→ GOAL
Reproduce without any change everything in the records below, from the line containing "Where should I click to: Select the 오버핏" down to the line containing "click(17, 15)". Include both of those lines.

[Start of EXTRACTED DATA]

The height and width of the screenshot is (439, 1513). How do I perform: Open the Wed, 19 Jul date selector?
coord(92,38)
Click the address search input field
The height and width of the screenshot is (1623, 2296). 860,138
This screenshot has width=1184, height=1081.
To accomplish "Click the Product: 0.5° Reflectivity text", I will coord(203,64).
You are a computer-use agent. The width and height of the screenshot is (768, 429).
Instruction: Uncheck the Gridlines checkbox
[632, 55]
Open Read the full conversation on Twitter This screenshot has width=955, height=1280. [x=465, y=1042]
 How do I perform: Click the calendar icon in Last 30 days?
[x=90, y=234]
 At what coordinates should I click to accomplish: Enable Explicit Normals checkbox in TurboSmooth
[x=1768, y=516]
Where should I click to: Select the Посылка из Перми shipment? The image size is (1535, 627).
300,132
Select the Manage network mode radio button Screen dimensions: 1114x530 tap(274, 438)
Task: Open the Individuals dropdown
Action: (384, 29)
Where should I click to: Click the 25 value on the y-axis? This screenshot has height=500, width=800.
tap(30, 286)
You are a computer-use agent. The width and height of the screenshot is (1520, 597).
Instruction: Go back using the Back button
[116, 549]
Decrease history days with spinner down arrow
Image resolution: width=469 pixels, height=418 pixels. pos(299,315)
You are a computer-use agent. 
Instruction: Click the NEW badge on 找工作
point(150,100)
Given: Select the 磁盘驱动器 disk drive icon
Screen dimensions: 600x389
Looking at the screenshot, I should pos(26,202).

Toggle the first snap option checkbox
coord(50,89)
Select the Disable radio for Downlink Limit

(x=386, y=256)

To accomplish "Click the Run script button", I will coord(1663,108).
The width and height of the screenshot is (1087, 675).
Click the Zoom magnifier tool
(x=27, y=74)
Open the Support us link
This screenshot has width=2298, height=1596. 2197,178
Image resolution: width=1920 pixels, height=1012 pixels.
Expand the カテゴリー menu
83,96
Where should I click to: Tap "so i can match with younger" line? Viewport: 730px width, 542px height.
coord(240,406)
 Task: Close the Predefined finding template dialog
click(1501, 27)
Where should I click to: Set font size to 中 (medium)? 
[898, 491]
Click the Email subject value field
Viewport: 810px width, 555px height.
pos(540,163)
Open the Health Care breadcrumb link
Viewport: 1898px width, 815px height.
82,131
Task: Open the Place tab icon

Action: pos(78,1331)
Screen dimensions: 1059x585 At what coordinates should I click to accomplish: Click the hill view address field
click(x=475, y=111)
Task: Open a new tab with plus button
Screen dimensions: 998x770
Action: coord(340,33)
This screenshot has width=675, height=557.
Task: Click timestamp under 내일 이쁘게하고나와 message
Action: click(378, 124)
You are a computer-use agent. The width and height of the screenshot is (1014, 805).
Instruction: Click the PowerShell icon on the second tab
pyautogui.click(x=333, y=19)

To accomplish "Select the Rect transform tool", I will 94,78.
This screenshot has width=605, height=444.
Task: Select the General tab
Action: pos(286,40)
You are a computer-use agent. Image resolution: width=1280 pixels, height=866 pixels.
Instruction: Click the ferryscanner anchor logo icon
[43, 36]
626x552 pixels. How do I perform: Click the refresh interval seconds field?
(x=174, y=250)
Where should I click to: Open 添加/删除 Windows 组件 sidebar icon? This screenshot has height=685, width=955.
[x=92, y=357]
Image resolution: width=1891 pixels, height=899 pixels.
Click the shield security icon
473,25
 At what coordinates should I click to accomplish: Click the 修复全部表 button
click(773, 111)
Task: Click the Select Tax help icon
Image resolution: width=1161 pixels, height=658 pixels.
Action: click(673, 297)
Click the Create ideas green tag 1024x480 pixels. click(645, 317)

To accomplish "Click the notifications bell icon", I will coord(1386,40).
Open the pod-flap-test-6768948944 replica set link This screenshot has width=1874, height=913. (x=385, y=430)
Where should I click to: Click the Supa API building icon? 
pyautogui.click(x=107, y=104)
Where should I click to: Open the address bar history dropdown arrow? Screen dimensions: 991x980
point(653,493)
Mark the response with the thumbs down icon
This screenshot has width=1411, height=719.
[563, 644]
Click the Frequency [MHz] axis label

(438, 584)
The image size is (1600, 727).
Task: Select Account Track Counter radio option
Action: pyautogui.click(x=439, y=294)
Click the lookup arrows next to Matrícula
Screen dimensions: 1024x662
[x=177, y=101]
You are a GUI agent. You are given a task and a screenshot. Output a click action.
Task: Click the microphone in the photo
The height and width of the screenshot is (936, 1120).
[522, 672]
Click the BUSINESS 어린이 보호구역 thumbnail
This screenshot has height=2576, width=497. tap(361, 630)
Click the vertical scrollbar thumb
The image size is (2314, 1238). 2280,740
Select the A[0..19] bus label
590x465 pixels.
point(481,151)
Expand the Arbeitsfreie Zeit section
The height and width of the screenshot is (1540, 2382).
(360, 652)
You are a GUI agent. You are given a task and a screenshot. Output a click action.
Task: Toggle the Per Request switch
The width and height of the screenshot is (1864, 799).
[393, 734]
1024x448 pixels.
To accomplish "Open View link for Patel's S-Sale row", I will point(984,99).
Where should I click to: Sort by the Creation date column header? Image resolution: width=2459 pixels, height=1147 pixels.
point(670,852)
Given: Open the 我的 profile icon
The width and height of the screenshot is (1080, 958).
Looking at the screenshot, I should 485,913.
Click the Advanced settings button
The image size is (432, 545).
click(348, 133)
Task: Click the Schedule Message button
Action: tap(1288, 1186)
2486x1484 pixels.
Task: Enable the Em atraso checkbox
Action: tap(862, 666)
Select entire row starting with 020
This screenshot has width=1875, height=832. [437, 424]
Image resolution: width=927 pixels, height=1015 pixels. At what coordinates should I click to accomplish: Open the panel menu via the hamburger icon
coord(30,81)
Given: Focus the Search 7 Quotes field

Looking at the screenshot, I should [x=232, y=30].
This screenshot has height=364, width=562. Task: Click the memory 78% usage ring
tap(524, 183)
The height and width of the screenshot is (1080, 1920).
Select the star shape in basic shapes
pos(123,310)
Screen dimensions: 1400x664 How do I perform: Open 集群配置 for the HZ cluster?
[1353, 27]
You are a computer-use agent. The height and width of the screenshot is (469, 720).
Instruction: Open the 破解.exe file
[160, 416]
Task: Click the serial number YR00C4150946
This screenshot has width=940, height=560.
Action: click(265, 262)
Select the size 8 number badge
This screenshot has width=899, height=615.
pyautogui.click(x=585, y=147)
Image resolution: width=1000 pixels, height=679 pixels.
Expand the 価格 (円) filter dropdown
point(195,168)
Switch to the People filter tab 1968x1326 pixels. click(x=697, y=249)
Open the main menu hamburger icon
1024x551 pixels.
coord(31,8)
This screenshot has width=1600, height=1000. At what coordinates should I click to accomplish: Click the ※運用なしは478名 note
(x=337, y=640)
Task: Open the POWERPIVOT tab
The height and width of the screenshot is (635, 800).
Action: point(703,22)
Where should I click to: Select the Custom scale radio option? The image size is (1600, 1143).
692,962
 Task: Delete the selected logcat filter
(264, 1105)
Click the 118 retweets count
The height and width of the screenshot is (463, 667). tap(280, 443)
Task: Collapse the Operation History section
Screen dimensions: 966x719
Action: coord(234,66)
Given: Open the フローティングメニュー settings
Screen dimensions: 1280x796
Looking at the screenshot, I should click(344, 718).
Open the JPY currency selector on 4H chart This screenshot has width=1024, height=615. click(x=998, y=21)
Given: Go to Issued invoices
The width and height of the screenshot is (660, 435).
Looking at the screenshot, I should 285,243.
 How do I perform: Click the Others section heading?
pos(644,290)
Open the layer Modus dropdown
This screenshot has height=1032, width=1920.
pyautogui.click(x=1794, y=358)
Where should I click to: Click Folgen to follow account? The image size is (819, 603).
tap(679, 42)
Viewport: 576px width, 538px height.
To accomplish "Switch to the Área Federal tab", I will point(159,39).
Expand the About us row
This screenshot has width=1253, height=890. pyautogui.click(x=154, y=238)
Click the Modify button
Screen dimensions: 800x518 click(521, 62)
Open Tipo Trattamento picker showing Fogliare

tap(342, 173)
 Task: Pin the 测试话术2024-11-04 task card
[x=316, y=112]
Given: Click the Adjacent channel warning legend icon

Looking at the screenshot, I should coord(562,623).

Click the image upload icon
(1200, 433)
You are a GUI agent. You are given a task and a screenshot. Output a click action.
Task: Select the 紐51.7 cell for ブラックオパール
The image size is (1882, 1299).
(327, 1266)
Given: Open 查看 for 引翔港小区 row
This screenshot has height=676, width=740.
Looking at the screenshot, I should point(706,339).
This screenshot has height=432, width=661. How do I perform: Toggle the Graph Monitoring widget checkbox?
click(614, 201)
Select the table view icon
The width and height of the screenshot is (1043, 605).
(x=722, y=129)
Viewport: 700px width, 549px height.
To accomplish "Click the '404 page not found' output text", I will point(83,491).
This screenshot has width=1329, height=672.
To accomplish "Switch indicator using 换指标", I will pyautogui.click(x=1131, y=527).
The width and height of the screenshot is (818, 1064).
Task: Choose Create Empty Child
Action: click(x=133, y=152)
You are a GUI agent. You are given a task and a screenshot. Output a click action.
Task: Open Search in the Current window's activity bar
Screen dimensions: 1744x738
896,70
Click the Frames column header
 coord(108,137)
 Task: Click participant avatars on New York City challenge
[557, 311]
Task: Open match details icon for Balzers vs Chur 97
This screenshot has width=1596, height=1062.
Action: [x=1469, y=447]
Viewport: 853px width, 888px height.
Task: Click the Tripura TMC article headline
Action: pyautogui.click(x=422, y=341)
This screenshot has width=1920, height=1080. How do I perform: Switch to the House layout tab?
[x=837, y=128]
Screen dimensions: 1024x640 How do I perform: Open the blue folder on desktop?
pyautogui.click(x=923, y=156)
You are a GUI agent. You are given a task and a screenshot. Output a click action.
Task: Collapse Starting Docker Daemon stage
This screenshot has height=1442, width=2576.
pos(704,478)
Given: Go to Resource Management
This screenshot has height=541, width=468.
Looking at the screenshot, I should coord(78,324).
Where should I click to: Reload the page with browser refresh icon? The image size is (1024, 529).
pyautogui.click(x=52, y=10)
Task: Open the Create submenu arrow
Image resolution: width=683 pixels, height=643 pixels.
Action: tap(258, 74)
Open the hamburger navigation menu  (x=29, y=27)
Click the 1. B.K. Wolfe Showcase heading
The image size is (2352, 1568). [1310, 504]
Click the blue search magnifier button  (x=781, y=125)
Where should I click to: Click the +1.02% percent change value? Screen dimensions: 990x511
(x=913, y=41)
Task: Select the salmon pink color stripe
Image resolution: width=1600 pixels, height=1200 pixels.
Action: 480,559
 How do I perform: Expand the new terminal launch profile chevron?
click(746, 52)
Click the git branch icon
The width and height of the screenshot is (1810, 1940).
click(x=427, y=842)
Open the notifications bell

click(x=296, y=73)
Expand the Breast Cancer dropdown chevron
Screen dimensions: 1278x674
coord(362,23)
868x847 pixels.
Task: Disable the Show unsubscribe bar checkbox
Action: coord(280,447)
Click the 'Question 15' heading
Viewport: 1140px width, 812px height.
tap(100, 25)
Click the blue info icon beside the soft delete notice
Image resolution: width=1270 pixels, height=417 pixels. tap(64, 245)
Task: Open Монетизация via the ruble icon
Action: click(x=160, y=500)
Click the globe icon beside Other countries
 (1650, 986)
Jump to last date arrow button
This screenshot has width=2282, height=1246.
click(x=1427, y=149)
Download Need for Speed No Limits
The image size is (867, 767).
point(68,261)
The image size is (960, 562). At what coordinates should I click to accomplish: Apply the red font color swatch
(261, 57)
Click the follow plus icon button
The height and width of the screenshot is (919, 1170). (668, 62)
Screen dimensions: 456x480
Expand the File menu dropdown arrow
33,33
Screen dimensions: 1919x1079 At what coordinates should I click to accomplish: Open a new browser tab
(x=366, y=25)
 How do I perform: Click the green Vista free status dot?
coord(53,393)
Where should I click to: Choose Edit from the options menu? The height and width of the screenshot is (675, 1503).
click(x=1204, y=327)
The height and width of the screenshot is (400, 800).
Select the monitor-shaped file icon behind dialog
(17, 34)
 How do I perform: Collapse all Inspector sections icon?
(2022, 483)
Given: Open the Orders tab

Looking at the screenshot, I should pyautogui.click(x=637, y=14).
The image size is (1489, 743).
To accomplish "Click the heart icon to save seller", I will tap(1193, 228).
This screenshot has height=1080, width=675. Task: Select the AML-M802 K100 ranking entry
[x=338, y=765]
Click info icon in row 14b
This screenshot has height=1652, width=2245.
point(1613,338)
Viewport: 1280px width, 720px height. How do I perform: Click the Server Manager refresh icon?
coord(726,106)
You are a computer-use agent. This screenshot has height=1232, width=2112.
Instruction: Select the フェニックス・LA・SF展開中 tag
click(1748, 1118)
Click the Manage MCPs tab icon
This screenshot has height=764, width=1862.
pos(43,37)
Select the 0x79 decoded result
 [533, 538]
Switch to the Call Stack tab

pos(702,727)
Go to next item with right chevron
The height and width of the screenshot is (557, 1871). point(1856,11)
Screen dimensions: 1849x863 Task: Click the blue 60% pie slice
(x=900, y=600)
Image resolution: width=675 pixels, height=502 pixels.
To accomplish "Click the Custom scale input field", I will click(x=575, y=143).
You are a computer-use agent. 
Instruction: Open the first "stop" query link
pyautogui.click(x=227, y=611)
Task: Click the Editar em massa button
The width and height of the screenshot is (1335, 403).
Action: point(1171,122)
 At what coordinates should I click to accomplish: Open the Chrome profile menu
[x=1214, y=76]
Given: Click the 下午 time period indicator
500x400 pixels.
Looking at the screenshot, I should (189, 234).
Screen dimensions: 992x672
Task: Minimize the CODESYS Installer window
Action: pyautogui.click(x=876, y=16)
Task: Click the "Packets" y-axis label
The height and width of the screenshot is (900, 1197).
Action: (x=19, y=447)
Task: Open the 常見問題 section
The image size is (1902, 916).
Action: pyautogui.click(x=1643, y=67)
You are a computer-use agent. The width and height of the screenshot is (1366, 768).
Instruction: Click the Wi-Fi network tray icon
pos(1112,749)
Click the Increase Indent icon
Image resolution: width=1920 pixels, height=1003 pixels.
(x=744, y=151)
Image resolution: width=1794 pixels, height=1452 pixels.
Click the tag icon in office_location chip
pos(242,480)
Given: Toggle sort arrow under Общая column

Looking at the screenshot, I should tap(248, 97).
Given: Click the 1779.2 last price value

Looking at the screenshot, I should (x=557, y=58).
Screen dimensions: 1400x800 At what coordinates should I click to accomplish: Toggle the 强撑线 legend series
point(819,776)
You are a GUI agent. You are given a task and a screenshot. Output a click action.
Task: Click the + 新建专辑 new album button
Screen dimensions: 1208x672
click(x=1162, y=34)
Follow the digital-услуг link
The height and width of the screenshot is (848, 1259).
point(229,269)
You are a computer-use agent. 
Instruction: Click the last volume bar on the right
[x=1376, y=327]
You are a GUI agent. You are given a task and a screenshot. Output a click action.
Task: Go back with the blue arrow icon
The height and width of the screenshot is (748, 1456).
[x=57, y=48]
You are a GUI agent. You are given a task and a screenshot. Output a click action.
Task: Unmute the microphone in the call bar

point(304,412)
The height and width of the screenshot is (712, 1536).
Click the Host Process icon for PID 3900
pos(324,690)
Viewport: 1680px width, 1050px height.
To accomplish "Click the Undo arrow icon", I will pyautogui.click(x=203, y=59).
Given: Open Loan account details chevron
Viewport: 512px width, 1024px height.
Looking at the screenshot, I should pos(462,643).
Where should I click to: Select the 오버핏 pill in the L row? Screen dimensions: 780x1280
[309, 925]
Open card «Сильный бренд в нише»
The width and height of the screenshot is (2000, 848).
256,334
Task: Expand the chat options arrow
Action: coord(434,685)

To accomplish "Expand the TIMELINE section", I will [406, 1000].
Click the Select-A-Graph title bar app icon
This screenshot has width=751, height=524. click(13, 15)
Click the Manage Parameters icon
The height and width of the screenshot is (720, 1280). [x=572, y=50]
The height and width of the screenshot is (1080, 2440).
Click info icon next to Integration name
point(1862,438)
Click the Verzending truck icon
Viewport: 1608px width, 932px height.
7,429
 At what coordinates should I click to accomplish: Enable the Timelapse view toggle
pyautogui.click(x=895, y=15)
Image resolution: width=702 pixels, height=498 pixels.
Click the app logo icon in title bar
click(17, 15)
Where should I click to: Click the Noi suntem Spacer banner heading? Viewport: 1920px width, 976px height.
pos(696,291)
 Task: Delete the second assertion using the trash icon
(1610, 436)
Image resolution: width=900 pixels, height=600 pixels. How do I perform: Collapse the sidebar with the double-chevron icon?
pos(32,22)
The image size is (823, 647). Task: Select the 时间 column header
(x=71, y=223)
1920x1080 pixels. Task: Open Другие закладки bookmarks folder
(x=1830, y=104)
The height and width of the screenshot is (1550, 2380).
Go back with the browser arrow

[End of EXTRACTED DATA]

→ FULL SOLUTION
Where should I click to: Select the 오버핏 pill in the L row? Screen dimensions: 780x1280
[309, 925]
Open card «Сильный бренд в нише»
The width and height of the screenshot is (2000, 848).
256,334
Task: Expand the chat options arrow
Action: coord(434,685)

To accomplish "Expand the TIMELINE section", I will [406, 1000].
Click the Select-A-Graph title bar app icon
This screenshot has width=751, height=524. click(13, 15)
Click the Manage Parameters icon
The height and width of the screenshot is (720, 1280). [x=572, y=50]
The height and width of the screenshot is (1080, 2440).
Click info icon next to Integration name
point(1862,438)
Click the Verzending truck icon
Viewport: 1608px width, 932px height.
7,429
 At what coordinates should I click to accomplish: Enable the Timelapse view toggle
pyautogui.click(x=895, y=15)
Image resolution: width=702 pixels, height=498 pixels.
Click the app logo icon in title bar
click(17, 15)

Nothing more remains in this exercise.